Staying on track to achieving specific financial goals
All of your financial decisions and activities have an effect on your financial health. To help improve your financial health during this period of rising inflation and interest rates, we look at three areas that could help keep you on track to achieving your specific financial goals.
Beat the National Insurance rise
The National Insurance rise from April this year is going ahead for workers and employers despite pressure to reverse the decision to increase this by 1.25%, which is aimed at raising £39 billion for the Treasury. From April 2023, it is set to revert back to its current rate, and a 1.25% health and social care levy will be applied to raise funds for further improvements to care services.
One way to beat the National Insurance increase is by taking advantage of salary sacrifice, which means you and your employer pay less National Insurance contributions. Some employers may decide to maximise the amount of pension contributions by adding the savings they make in lower employer National Insurance contributions (NICs) to the total pension contribution amount they pay.
This is also a way to make your pension savings more tax-efficient. If you choose to take up a salary sacrifice scheme option, you and your employer will agree to reduce your salary, and your employer will then pay the difference into your pension, along with their contributions to the scheme.
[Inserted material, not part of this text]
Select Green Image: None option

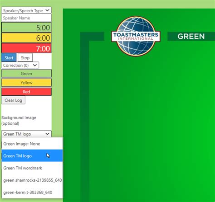coord(32,144)
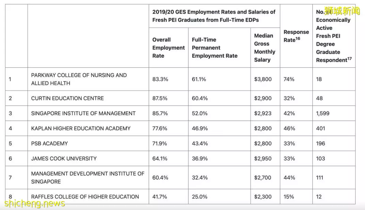The height and width of the screenshot is (210, 365).
Task: Click the $3,800 median salary value
Action: pyautogui.click(x=263, y=79)
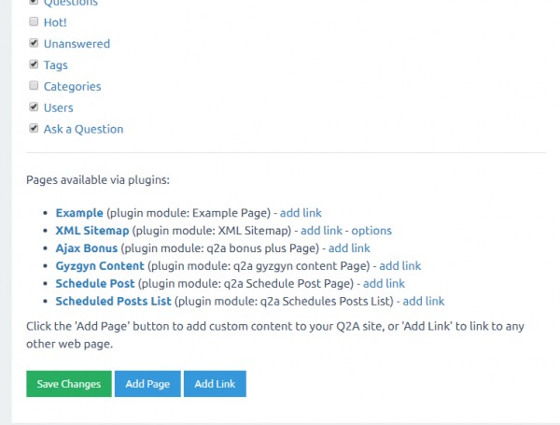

As you’re effectively earning a lower salary, both you and your employer pay lower NICs, which could mean your take-home pay will be higher. Better still, your employer might pay part or all of their NICs saving into your pension too (although they don’t have to do this).
Review your savings accounts and rates
With high rates of inflation likely to be around for the foreseeable future, it is absolutely essential to factor in how this will impact on the value of your cash savings and your long term goals. Even with interest rates slowly rising, the impact of inflation will still not give your savings a “real return”. When conducting progress meetings with clients this is topic is at the top of my agenda.
One of the most important aspects of financial planning is to have a sufficient amount held in cash to cover emergencies and any planned expenditure in the short term. The value of any long term savings held in cash will simply be eaten away by the affects of inflation.
Money held in savings accounts hasn’t grown much in recent years due to historically low interest rates. But with inflation running higher, your savings are now at risk of losing value in ‘real’ terms as you’ll be able to buy less with your money.
In some respects, inflation can be seen as a positive. It’s a sign of strong economic recovery post-COVID, increasing salaries and higher consumer spending. But it’s bad news for your cash savings. Relying solely or overly on cash might prevent you from achieving your long-term financial goals, which may only be possible if you accept some level of investment risk.
In an environment where the cost of living is rising faster than the interest rates received on cash, there is a danger that your savings will slowly become worth less and less, leaving you in a worse position later on.
If you have money in savings, it is important to keep an eye on interest rates and where your money is saved. Rates are low and you will lose money in real terms if inflation is higher than the interest rate offered on your savings account or Cash ISA.
Shift longer-term savings into equities
During times of high inflation, it’s important to keep your goals in mind. For example, if your investment goals are short term, you may not need to worry much about how inflation is impacting your money. But if you’re investing for the long term, inflation can have a larger impact on your portfolio if it’s sustained – although high inflation that only lasts for a short period may end up just being a blip on your investment journey.
If you have large amounts of money sitting in cash accounts one way to beat inflation is to invest some of your money in a long-term asset that will appreciate with time, thus increasing your buying power over time. There are many ways to invest your money, but most strategies revolve around one of two categories: growth investments and income investments.
Historically, equities have offered an effective way to outperform inflation. Cyclical stocks – like financials, energy and resources companies – are especially well-suited to benefit from rising prices. These sectors typically perform better when the economy is doing well, or recovering from a crisis.
Depositing funds into your investment portfolio on a regular basis (such as monthly from salary) can help you invest at different prices, averaging out the overall price at which you get into the market. Known as pound-cost averaging, this can help you smooth out any fluctuations caused by market volatility over the long term. While volatility will always exist, it can be managed and reduced by taking this approach.
A PENSION IS A LONG-TERM INVESTMENT NOT NORMALLY ACCESSIBLE UNTIL AGE 55 (57 FROM APRIL 2028 UNLESS PLAN HAS A PROTECTED PENSION AGE). THE VALUE OF YOUR INVESTMENTS (AND ANY INCOME FROM THEM) CAN GO DOWN AS WELL AS UP WHICH WOULD HAVE AN IMPACT ON THE LEVEL OF PENSION BENEFITS AVAILABLE. YOUR PENSION INCOME COULD ALSO BE AFFECTED BY THE INTEREST RATES AT THE TIME YOU TAKE YOUR BENEFITS.
THE TAX IMPLICATIONS OF PENSION WITHDRAWALS WILL BE BASED ON YOUR INDIVIDUAL CIRCUMSTANCES, TAX LEGISLATION AND REGULATION WHICH ARE SUBJECT TO CHANGE IN THE FUTURE. YOU SHOULD SEEK ADVICE TO UNDERSTAND YOUR OPTIONS AT RETIREMENT.